- Exercise prompt -
Copy the records below word for word, beginning at the line that contains "The image size is (1920, 1080)." and stopping after the line that contains "I want to click on Go".

- Record list -
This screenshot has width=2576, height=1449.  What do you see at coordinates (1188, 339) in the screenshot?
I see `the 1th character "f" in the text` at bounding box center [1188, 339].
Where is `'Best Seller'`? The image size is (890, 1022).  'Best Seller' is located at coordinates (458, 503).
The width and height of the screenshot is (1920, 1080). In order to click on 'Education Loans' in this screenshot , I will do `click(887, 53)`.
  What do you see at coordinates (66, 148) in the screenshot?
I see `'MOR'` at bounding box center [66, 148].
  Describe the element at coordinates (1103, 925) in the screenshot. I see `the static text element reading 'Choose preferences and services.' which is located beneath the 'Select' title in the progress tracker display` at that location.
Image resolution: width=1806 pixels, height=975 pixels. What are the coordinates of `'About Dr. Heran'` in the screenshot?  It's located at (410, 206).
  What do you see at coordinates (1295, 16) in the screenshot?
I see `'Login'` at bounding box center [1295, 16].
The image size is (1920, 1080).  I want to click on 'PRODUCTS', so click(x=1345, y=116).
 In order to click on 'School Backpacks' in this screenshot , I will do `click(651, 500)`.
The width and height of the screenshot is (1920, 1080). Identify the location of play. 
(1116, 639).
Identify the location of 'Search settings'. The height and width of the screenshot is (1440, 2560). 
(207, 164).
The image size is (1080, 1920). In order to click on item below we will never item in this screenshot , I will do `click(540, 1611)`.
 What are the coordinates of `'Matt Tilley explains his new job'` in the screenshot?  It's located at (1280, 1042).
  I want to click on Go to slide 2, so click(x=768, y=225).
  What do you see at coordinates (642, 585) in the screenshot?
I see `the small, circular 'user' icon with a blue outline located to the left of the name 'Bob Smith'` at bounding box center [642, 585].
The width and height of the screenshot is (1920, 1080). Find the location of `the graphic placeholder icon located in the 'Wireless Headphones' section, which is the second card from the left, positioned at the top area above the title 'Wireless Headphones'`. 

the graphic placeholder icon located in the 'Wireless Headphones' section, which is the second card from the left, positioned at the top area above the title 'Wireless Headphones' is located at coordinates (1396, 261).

- Result of this exercise -
The image size is (1920, 1080).  I want to click on 'PRODUCTS', so click(x=1345, y=116).
 In order to click on 'School Backpacks' in this screenshot , I will do `click(651, 500)`.
The width and height of the screenshot is (1920, 1080). Identify the location of play. 
(1116, 639).
Identify the location of 'Search settings'. The height and width of the screenshot is (1440, 2560). 
(207, 164).
The image size is (1080, 1920). In order to click on item below we will never item in this screenshot , I will do `click(540, 1611)`.
 What are the coordinates of `'Matt Tilley explains his new job'` in the screenshot?  It's located at (1280, 1042).
  I want to click on Go to slide 2, so click(x=768, y=225).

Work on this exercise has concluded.